The government said at the time it would invest just over $80 million in public housing in 2021-22 alone, and the Growing and Renewing Public Housing program would have redeveloped 1000 properties and added 400 new ones to the Territory’s portfolio by 2024-25.
Minister for Housing Yvette Berry has repeatedly argued the government invests more per capita in public housing than any other state when public housing spending is added to social and community housing.
She has called on the Federal Government to support social and affordable housing by waiving the ACT’s historic housing debt and establishing a national housing strategy.
Chief Minister Andrew Barr has also echoed these calls, indicating in May he imagined the Albanese Labor Government would progress these.
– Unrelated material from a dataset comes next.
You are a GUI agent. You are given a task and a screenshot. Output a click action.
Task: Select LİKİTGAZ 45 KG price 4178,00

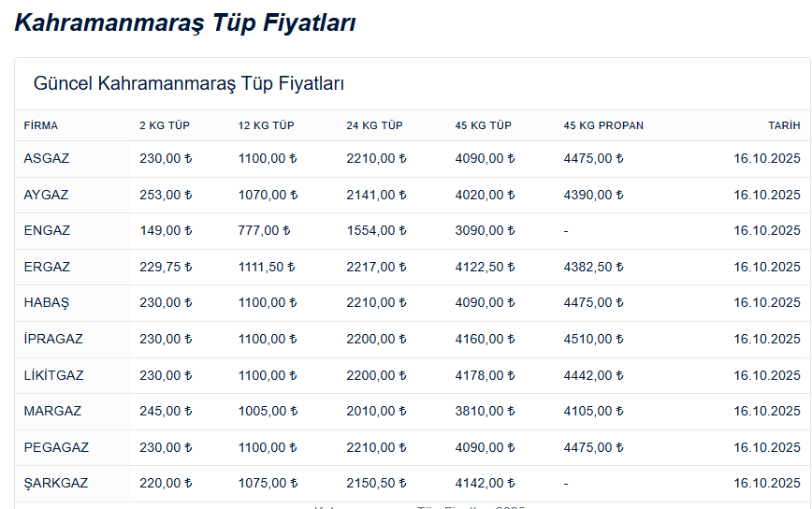click(485, 375)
But it’s just not enough for the Canberra Liberals and the ACT Council of Social Service (ACTCOSS).
“The RoGS data tells us that there are fewer social housing dwellings today than there were in 2018 when the ACT Housing Strategy was launched. Meanwhile, almost 3000 households languish on the ACT’s social housing waiting list,” ACTCOSS CEO Dr Emma Campbell said.
Opposition spokesperson for Housing Mark Parton argued the number of public housing dwellings hadn’t kept pace with Canberra’s population growth.
The latest RoGS data showed the number of public housing dwellings in the ACT reduced by 126 in 2020-21 alone.
Between 2011 and 2021, the Territory’s public housing dwellings declined by 1.8 per cent. During the same period, the ACT’s population grew by 21.8 per cent.
That means a 19.4 per cent decrease in the number of public dwellings per 1000 people.
“These figures show that the government, which has been in power for over 20 years, has failed to adequately plan for the future of Canberra when it comes to public housing,” Mr Parton said.
“[It] has failed to adequately stock the public housing market and, as a result, waiting lists are increasing at a rapid rate.”
The government’s approach to its public housing renewal program has also been criticised this year for how some tenants have been communicated with and for a general lack of consultation with the community sector.
Under the program, around 700 tenants are being moved from their current properties so these can either be sold to pay for new projects or redeveloped.
The Canberra Liberals say they are not against the premise of the relocation program but oppose its “heartless” implementation.